Assigned task => Could you reproduce, from the records below, everything from the line with "Task: Click the yellow info circle icon" down to the line with "Viewport: 328px width, 498px height.", keeping both of those lines and changing nothing?

Data provided =>
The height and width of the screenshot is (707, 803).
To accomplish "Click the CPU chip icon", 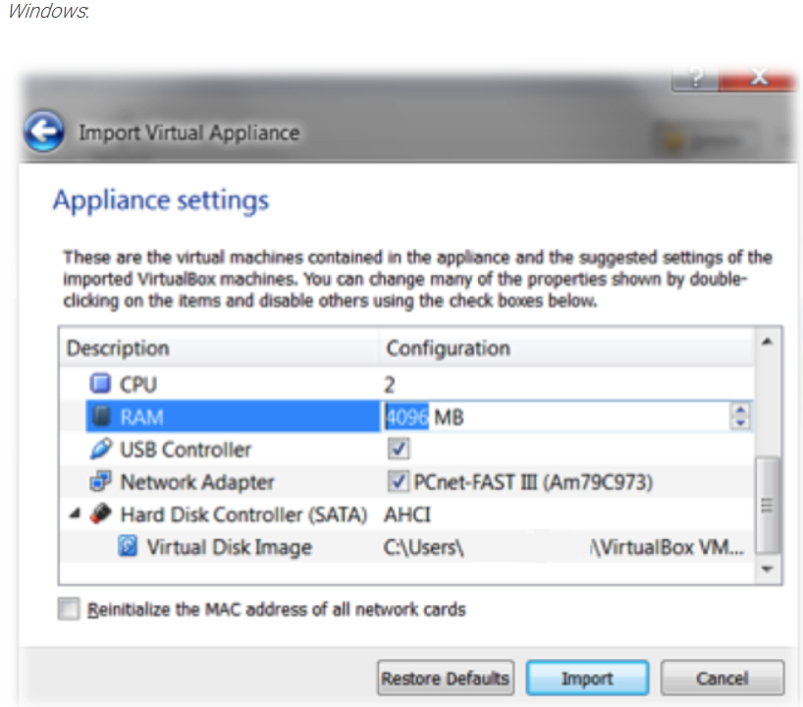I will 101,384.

--

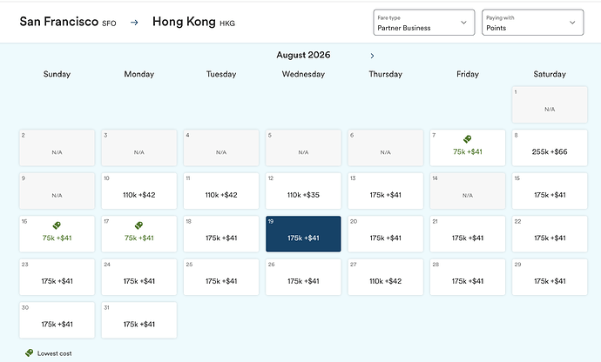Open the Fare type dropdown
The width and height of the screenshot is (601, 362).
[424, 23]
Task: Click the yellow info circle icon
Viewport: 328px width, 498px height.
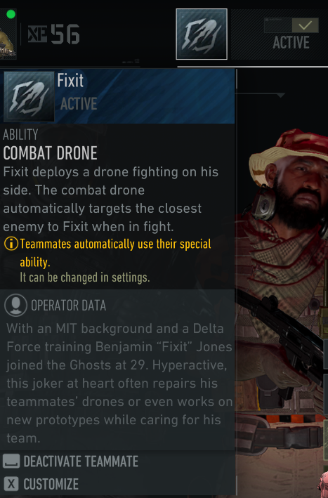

Response to this task =>
Task: Click the yellow info circle icon
Viewport: 328px width, 498px height.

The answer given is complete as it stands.